A regional Senior Reactor Analyst (SRA) performed a risk assessment in accordance with NRC Inspection Manual Chapter 0609 Appendix A, The Significance Determination Process for Findings At-Power. The SRA used SAPHIRE 8 version 8.2.12 and the LSAL-EQK-HWD-FLEX, LaSalle 1 & 2 Standardized Plant Analysis Risk (SPAR) Model, version 8.83. The SRA estimated the increase in internal and external risk to be 6.21E-7/yr, a finding of very low safety significance (Green).
Assumptions:
- The exposure time of the degraded condition was 64 days, which included the time from the last successful operation of the 1-DG052CX1 relay on July 1, 2025, until it was repaired and returned to service on September 3, 2025.
- The condition was modeled by setting the following basic events to TRUE:
o EPS-DGN-LR-DG0, Diesel Generator 0 Fails to Load Run o
EPS-DGN-AP-DG0-U2, DG0 Aligned to U1 Initially
- Recovery credit was provided by allowing the unit specific Division I safety bus to be repowered from the Unit Common EDG (EDG 0) via the opposite units Division I safety bus, as directed by procedures and accounting for time constraints (i.e., crosstie).
- Revised EDG common cause component groupings (CCCGs) to better align with Risk Assessment of Operational Events (RASP) Handbook - Volume 1, Internal Events, Revision 3.
- SPAR model data was used for equipment failure rates, as it is assumed to be the best estimate gathered from Idaho National Laboratories (INL) data.
- FLEX credit was applied by changing basic event FLX-XHE-XE-ELAP, Operators Fail to Declare ELAP When Beneficial, from a TRUE setting to a failure probability of 1E-2.
- Hardened Containment Venting credit was applied by changing basic event CVS-XHE-XM-VENTLT, Operator Fails to Vent Containment, from a TRUE setting to a failure probability of 1E-2.
- The LaSalle SPAR model did not contain internal flooding or fire events; therefore, the Constellation LaSalle internal flooding and fire probabilistic risk assessment (PRA)results were used as best available information.
Exposure Time:
The 1-DG052CX1 control power relay was last successfully operated on July 1, 2025. Since the failure mechanism was determined to be mechanical binding between the relays armature assembly and plastic housing, it was reasonable to conclude the failure occurred (relay became bound) when the component was last functionally operated.

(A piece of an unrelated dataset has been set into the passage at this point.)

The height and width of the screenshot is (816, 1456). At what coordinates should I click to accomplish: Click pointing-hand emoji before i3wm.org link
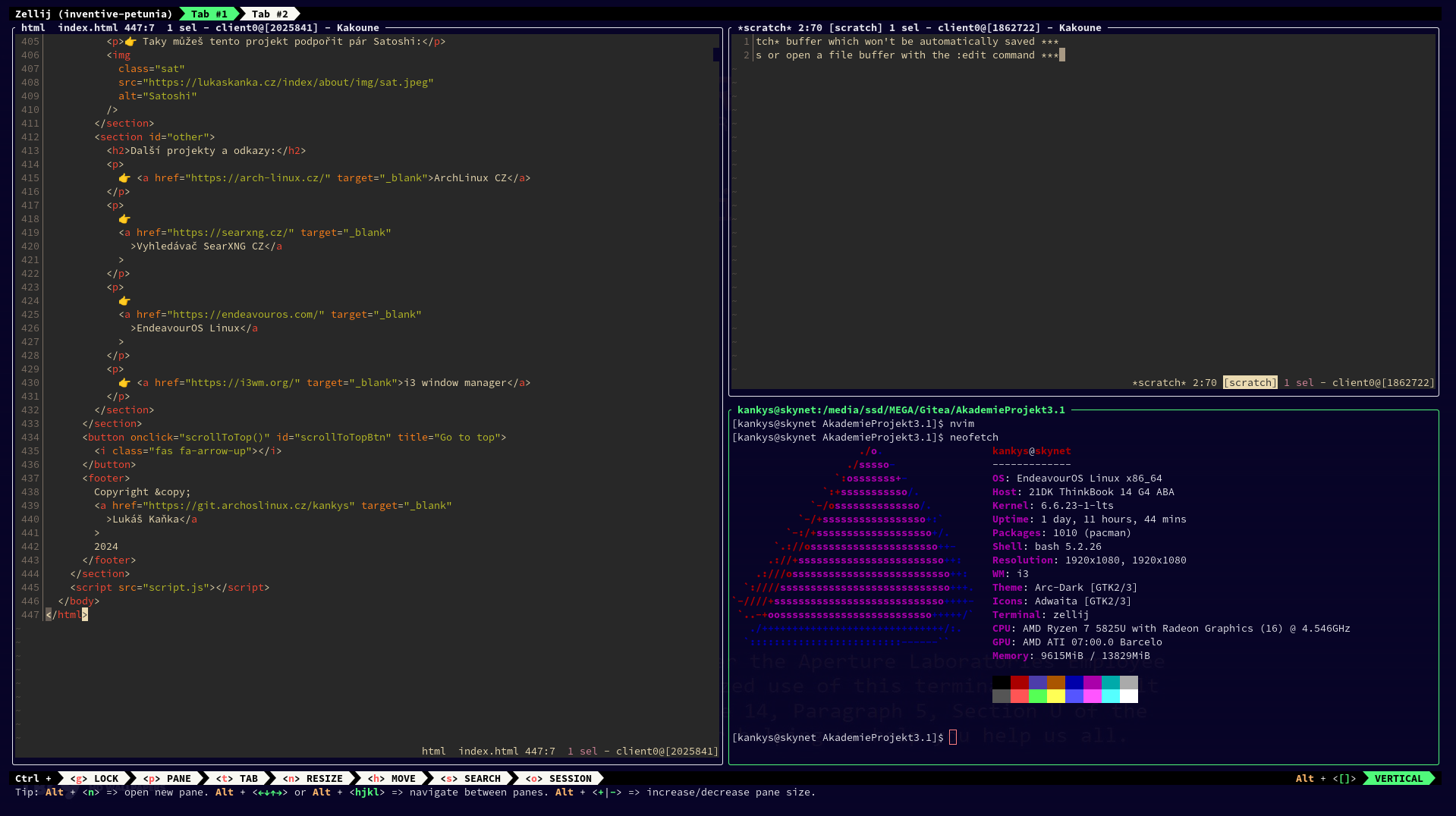[124, 383]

The component was discovered failed on September 1, 2025. The relay was replaced, and the Unit Common EDG was returned to an available status on September 3, 2025. Therefore, per Section 2.3 of the RASP Handbook - Volume 1, the exposure time included the time from the last successful operation to the unsuccessful operation
- (t) plus the repair time, a total of 64 days.
Failure Modeling and Recovery Credit:
The 1-DG052CX1 control power relay failure directly affected the Unit Common EDGs capability to power Unit 1 Division I Bus 141-Y via output breaker 1413. However, since the LaSalle SPAR model was a Unit 2 model, the degraded condition was reflected on the model as affecting the Unit Common EDGs capability to power Unit 2 Division I Bus 241-Y via output breaker 2413, as a surrogate. Therefore, the remaining discussions in this detailed risk evaluation will be from the perspective of the degraded conditions impact on the Unit 2 LaSalle model.
The SPAR model did not explicitly model EDG output breakers since those failures were accounted for in the EDG failure to load/run (FTLR) event probabilities. Specifically, the EDG output breakers were included within the EDG component boundary, as described in NUREG/CR-6928, Industry-Average Performance for Components and Initiating Events at U.S. Commercial Nuclear Power Plants, Section A.2.17, Emergency Diesel Generator (EDG)
Data Sheet. Therefore, the degraded condition was modeled by setting basic event EPS-DGN-LR-DG0, Diesel Generator 0 Fails to Load Run.
During a dual unit loss of offsite power (LOOP) the SPAR model assumed the Unit Common EDG would align to the opposite unit 50% of the time because a relay race determined which unit the EDG aligned to. However, the degraded condition precluded the Unit Common EDG from aligning to Unit 2 (surrogate). Since the degraded condition would always cause the Unit Common EDG to align to the opposite unit during a dual unit LOOP, basic event EPS-DGN-AP-DG0-U2, DG0 Aligned to U1 Initially, was also set to TRUE.
The degraded condition only affected the capability of the Unit Common EDG to directly supply Unit 2 Division I Bus 241-Y (surrogate). Therefore, model changes were made to ensure the Unit Common EDG was still capable of supplying power to Bus 241-Y via a crosstie through Unit 1 Division 1 Bus 141-Y (surrogate), given the degraded condition. A common cause failure (CCF) of the Unit Common EDG would still fail the crosstie action. This recovery credit was deemed appropriate after:
- (1) a review of site procedures;
- (2) interviews of licensed operators;
- (3) a review of dominant cut sets; and
- (4) consideration of the time constraints involved with performing the crosstie actions.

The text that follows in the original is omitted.